Spring break crowd was live. Twenty-somethings everywhere.

Every single person around and on spring break was cycling through the same loop. Instagram. Snapchat. TikTok. Back to Instagram. While standing next to their friends, bobbing their heads to the music in real life.

Lonely in a crowd. Craving the next hit.

I've been thinking about that night ever since - not because it was unusual, but because it wasn't. And because of what it implies for where behavioral health demand is actually heading, and whether the platforms being built today are positioned for it.

Trilliant Health published its 2026 Behavioral Health Report two weeks ago. The headline number: behavioral health utilization has increased 62.6% since 2018, reaching 1,346 visits per 1,000 people. Anxiety disorders have grown 89.3%, with the highest utilization concentrated among women ages 18 to 44. Adults 18 to 25 carry the highest prevalence of any mental illness of any age cohort at 33.2%.

The economic burden behind it: untreated mental illness cost the U.S. economy an estimated $477.5 billion in 2024, projected to exceed $1.3 trillion annually by 2040.

That's the demand curve most behavioral health theses are underwriting right now. Strong, defensible, growing.

Here's what most of those theses aren't pricing in yet.

Three Forces That Aren't in Your Model

1. Social media's delayed clinical presentation

The teenagers who grew up on Instagram, Snapchat, and TikTok from age 13 are now 25 to 30 years old.
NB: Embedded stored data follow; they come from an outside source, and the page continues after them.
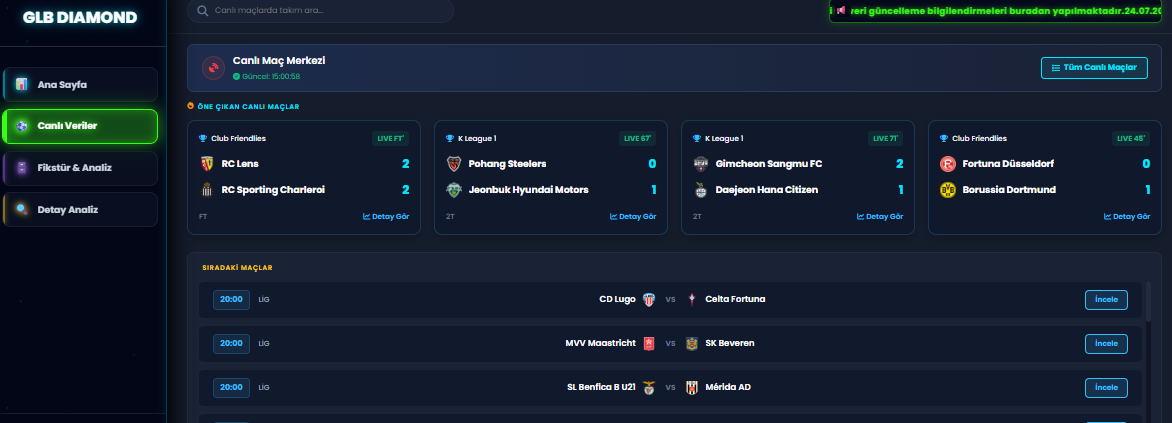Click the RC Lens team crest
Viewport: 1172px width, 423px height.
(207, 164)
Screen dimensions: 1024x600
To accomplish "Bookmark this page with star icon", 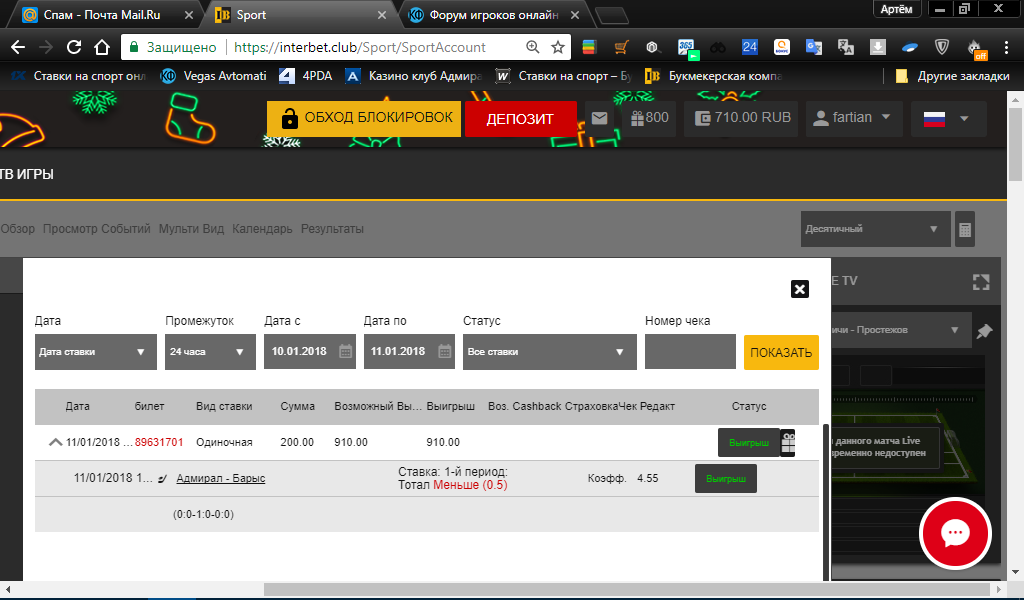I will (558, 47).
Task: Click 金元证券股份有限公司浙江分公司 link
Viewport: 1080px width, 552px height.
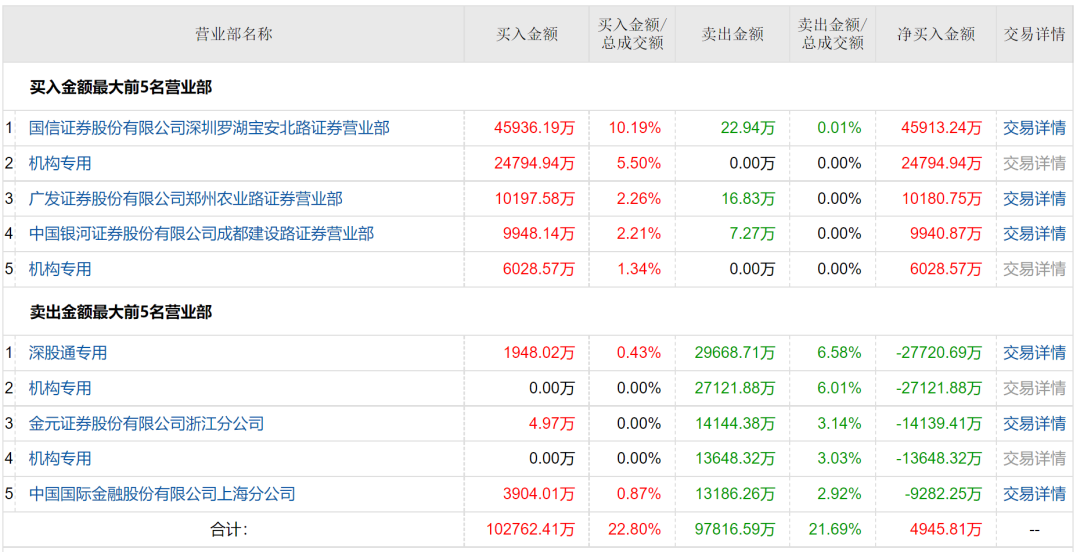Action: (146, 424)
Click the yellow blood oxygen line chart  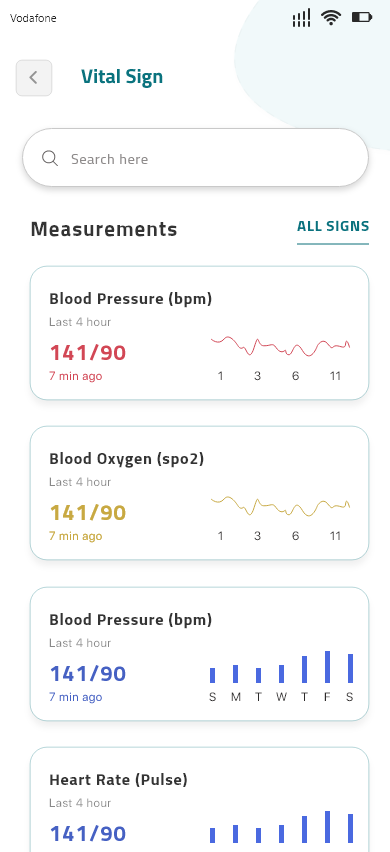[281, 506]
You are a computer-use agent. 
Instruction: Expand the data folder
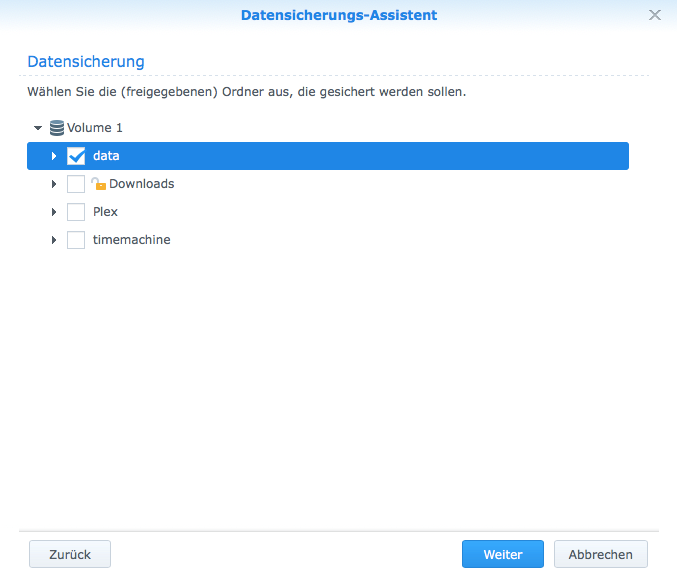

The research on social media and adolescent mental health has been building for a decade. What's less discussed is the lag.

The psychological effects of chronic dopamine dependency, social comparison, and attention fragmentation don't always present clinically in adolescence. They present in early adulthood, when the coping mechanisms run out and the demands of work, relationships, and identity become real.

The bar I was sitting in wasn't full of teenagers. It was full of adults who never learned to be alone with their own thoughts because they never had to be.